◆ **Given request**: Copy the items below verbatim, starting with the line containing "Task: Click the 65.0%" and ending with the line containing "pyautogui.click(x=452, y=346)", both included.

◆ **The data**:

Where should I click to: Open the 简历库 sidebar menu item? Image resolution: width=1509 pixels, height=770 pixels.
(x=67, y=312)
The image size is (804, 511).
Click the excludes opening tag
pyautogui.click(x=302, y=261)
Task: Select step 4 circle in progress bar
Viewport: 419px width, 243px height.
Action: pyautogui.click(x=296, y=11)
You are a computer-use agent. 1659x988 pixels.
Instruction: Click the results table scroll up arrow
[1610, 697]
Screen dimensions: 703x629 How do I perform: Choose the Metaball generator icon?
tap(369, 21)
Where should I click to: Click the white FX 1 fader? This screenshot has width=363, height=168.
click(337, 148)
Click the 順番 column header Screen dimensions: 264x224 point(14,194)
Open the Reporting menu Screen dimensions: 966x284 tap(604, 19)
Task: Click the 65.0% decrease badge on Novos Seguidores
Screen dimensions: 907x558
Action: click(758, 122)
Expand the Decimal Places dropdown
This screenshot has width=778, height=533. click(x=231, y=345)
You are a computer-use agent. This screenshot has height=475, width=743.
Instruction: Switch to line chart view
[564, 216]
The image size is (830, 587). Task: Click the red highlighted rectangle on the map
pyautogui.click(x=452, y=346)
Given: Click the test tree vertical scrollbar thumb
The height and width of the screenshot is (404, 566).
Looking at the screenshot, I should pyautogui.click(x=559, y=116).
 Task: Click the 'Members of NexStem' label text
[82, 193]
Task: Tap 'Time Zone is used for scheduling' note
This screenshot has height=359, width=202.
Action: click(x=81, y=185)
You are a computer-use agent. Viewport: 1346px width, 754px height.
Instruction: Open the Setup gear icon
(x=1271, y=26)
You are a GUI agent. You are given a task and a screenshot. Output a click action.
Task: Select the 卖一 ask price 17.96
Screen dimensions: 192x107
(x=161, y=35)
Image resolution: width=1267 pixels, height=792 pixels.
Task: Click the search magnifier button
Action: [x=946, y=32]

◆ **Response**:
Task: Click the 65.0% decrease badge on Novos Seguidores
Screen dimensions: 907x558
Action: click(758, 122)
Expand the Decimal Places dropdown
This screenshot has width=778, height=533. click(x=231, y=345)
You are a computer-use agent. This screenshot has height=475, width=743.
Instruction: Switch to line chart view
[564, 216]
The image size is (830, 587). Task: Click the red highlighted rectangle on the map
pyautogui.click(x=452, y=346)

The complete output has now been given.